The Evolution of Performance Marketing
Posted on: Monday 28 September 2020 | Kevin Edwards - Global Strategy Director, Awin
Kevin Edwards, Global Strategy Director at Awin, explains how advertisers can effectively leverage affiliate marketing to drive returns
Affiliate and partner marketing are the ultimate performance channels. Think of a sliding scale from branding at one end, to direct customer acquisition at the other. Affiliate marketing sits squarely in the acquisition camp, and as advertisers have shifted their focus over the years to more performance-based metrics, so it has become a more integral part of the digital mix.
Yet, it’s also one of the most misunderstood. Channels tend to be defined by the marketing function they perform: email, programmatic, paid search and so on. However, affiliate and the broader performance marketing world can be difficult to pin down and there’s one very good reason for that; the channel is defined by the payment metric and the performance outcome, rather than the activity needed to drive that. In fact, any digital channel can be an affiliate or performance route to market if it’s ultimately decided by cost-per-acquisition (CPA).
There have been many phases of the performance story. It’s probably easiest to think of any change in technology and the emergence of new routes to market driving innovation in the space.
As Google’s paid search offering developed 20 years ago, affiliates arbitrated the cost of the traffic to the commissions earned for sales made. As remarketing and retargeting emerged, so additional publishers were able to tap into these traffic sources. More recently, one of the fastest growing opportunities for brands is via social channels, again to a CPA metric. And bringing us right up to date, Buzzfeed and Wired have recently explained how affiliate revenues are offering them the chance to maintain viable publishing businesses.
There are also stalwarts of the channel who have steadfastly built huge customer audiences for more than a decade. Alongside price comparison sites such as Uswitch and Broadband Choices, cashback, loyalty and coupon sites including TopCashback, Quidco, Vouchercodes.co.uk and Vouchercloud (to name just a handful), have emerged as expert converters of consumers.
As the digital world struggles to communicate the value exchange of data for services, these sites offer a direct connection to brands’ customers with the ability to easily explain to consumers how, in sharing minimal data, they can save money online, make better choices and discover new brands.

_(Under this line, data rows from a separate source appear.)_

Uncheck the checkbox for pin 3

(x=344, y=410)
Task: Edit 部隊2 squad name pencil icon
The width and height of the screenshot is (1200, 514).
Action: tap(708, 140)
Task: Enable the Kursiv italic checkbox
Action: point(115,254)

This data from our network shows the typical sales split for brands across six major publisher types:
As these publishers have broken into the mainstream it is inevitable that they find themselves under greater scrutiny.
The performance channel’s perennial challenge is to demonstrate how it offers value beyond the last click it’s typically measured on. Looking at an average affiliate sale, our data shows just 12% of them are overwritten by another affiliate.
When assessing how affiliates interact with other digital channels we can see that, contrary to the belief that affiliate marketing is cannibalistic, there is a significant amount of introducer and mid-funnel traffic that receives little to no credit due to the last click, CPA payment model:
In paying for just sales, there is a huge ‘hidden’ value to the channel that usually goes unrewarded, visualised here:
As advertisers start to acknowledge the role that affiliates play across the path to purchase, they are experimenting with additional payments and tenancy deals that are worked back to a blended CPA.
In 2020, affiliate marketing is a central part of many brands’ efforts but it’s also one of a dizzying array of digital marketing options.
One major fashion retailer we work with measured 200,000 sales and found a quarter of them had completely unique sales paths involving multiple paid and organic channels.
For SMEs, this can be especially bewildering, and affiliate marketers are finding new ways of connecting small businesses with partners they wouldn’t ordinarily be able to manage individually. Affiliate marketing now effectively offers a mix-and-match, plug-and-play shortcut for companies short on time and expertise.
Whatever the size of your budget, the current climate is putting unprecedented pressure on it and driving the right customers is more important than ever. It is now common for brands to track additional metrics such as new customer numbers and post-sale contribution in order to measure performance both qualitatively and quantitatively.
Another area of growth is overseas expansion. According to Accenture, 45% of ecommerce sales in 2020 will be cross-border and, for UK brands, affiliate marketing presents a ready-made set of publishers to align with who can promote goods and services to non-domestic markets.
As we look beyond 2020, brands will be looking for their budgets to work harder than ever before. With an ROI of £16 for every £1 spent, the affiliate channel offers a unique opportunity to squeeze every last drop of performance out of it.